Ethics in Casting

Had a conversation last week that got me thinking…

what is ethical in casting?

Some are obvious – like you wouldn’t mold another person’s work.

Objects from nature seem okay to mold.

Those are the easy ones.

What about things like manufactured plastic objects?

What if the point is to use a common item that everyone would
recognize? Does it matter if it’s art or if it’s a production
jewelry item?

What do you guys think?

~Elaine

Elaine Luther
Metalsmith, Certified PMC Instructor
http://www.CreativeTextureTools.com
Hard to Find Tools for Metal Clay

   what is ethical in casting? 

You pose some interesting questions that I’ve thought a lot about in
the past year or so.

Here’s my take on it…

  1. Objects from nature are sources for a lot of my work. I think
    they reflect and transform the beauty we see around us, making
    people even more aware of the easily overlooked beauty in nature.
    My PERSONAL approach is that each item from nature is an original.
    I don’t mold them and replicate them. Mother Nature created each
    one to be unique, so who am I to say there should be a thousand of a
    particularly nice leaf or twig? Within my art, that adds to the
    perceived value of each piece, as well.

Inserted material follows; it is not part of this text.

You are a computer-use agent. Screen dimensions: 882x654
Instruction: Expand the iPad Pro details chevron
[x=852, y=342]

  2. Manufactured plastic objects can be used in some circumstances.
    Again, the issue is transformation and respect for copyright. For
    example, I would likely get into deep doo-doo if I used plastic
    Monopoly markers as sources for my pieces. They are highly
    recognizeable and part of the copyright of the game; additionally
    the company markets various Monopoly pieces in metal and such. So
    this is an area I’d definitely stay away from.

Having said that, there have been times when a component of a
plastic modeling kit has been the “perfect” item to use in a design.
As an example, an odd-shaped torpedo component from a plastic
modeler’s kit of a submarine worked out beautifully for a shape I
was having a devil of a time replicating in a piece. The component
outside of its intended context and use would be completely
unrecognizeable and I don’t feel that I’d be infringing in any way
upon the copyright of the original model maker.

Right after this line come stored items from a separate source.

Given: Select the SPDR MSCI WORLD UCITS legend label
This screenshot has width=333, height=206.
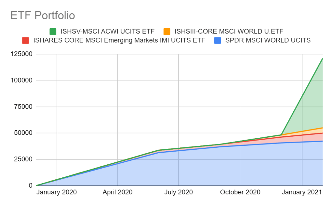Looking at the screenshot, I should [268, 40].
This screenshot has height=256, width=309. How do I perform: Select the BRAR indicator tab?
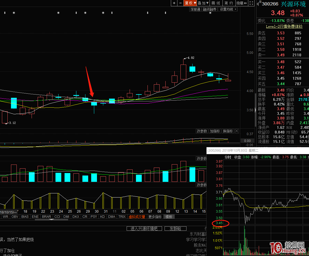46,217
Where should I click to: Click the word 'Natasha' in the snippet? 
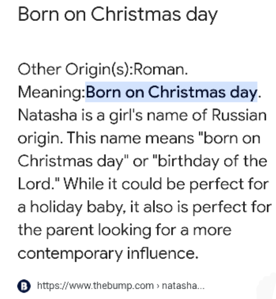point(47,115)
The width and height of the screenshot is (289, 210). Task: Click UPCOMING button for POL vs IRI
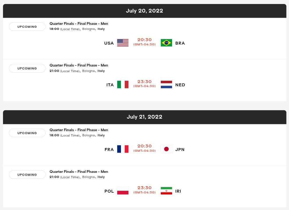(27, 175)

Likewise, some items are so common as to be “outside” of
copyrightability. The examples that leap to mind are a generic,
clawfoot hammer or crescent wrench. I can, of course, spend the
time to carve it out of wax, or I can purchase a plastic model that
is already the right size/shape. The design is generic and the
result would look the same no matter which way I obtained it to
cast. So I don’t feel at all that there’s a problem using it.

No matter what, you will be transforming the object in some way.
That’s your art. That’s the point of using a common object everyone
would recognize – to introduce some type of incongruity in its
presentation (presenting something in metal that everyone is used to
seeing in plastic, for example). Claes Oldenburg was the great
champion of this approach in art (the Clothespin, the Spoon Bridge,
and other works); he used size as his transformation medium instead
of material, but the underlying artistic principle is the same.

And as to your final question, I don’t make a distinction between a
one-off piece and a production piece. If done right, both have the
potential to be seen by many people, thereby indelibly attaching the
“ownership” of the design – or any questions about its authenticity
– to me.

Make sense?

Karen Goeller
@Karen_Goeller

Dear Karen,

I almost never throw away any small plastic object which has even a
remote possibility of becoming a part of a design in jewelry. I have
no qualms about copywright. Unless you are duplicating the FUNCTION
of the original application I fail to see how you might be
compromising the design. Furthermore, if you do an organic burnout
of a natural object what you are doing is a tribute to the
miraculous diversity in nature. Natural objects are a product of
random replication: they are not individually created products of
creativity.

Creativity in designing jewelry should never be constrained by
perceived inhibitions…it is always much easier to imagine reasons
for NOT doing something than it is to DO something. Conservative
people rarely do anything that amounts to creativity…they are too
busy trying to suppress the activities of the people who are
creative.

Ron Mills, Mills Gem Co. Los Osos, Ca.